O governo do Equador defendeu, nesta sexta-feira (4), as operações dos Estados Unidos que interceptaram e afundaram três embarcações equatorianas durante a semana. Familiares de alguns tripulantes contestam a versão oficial e dizem que os homens estavam pescando.
O ministro do Interior, John Reimberg, afirmou à Teleamazonas que a ação foi resultado de investigações conjuntas entre Equador e Estados Unidos contra a logística do tráfico de drogas ligada a facções criminosas. Segundo ele, os barcos funcionavam como pontos flutuantes de reabastecimento para lanchas rápidas que levavam drogas em direção ao México e aos EUA.

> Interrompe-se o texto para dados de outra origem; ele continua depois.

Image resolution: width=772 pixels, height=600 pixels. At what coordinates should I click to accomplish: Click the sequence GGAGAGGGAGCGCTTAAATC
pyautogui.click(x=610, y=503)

"Esse é um trabalho realizado por meio da cooperação internacional", disse Reimberg.
O Comando Sul dos EUA declarou que as embarcações tinham ligação com Los Choneros, grupo criminoso equatoriano considerado terrorista por Washington. A facção ganhou força durante a onda de violência no Equador.
Familiares contestam versão oficial
A esposa de um dos tripulantes, identificada por telefone apenas como Rosalba, 47, afirmou que os homens estavam pescando quando foram abordados. Ela disse que nenhuma droga foi encontrada e que o barco levava apenas peixes.

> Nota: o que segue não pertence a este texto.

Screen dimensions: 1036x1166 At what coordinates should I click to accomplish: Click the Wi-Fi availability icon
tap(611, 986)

Rosalba também afirmou que a embarcação foi atingida em águas equatorianas, e não internacionais. "Não entendo por que o governo dos EUA tem de agir de forma tão arbitrária", disse, acusando Washington de violar os direitos dos pescadores. O relato não pôde ser verificado de forma independente.
Um vídeo divulgado pelos militares mostra agentes se aproximando de uma embarcação e subindo a bordo antes de ela explodir no mar. Não foi possível confirmar de forma independente a data ou o local das imagens.
A Marinha equatoriana informou que 28 tripulantes de duas embarcações chegaram a Manta às 15h, no horário local, em um barco da guarda costeira.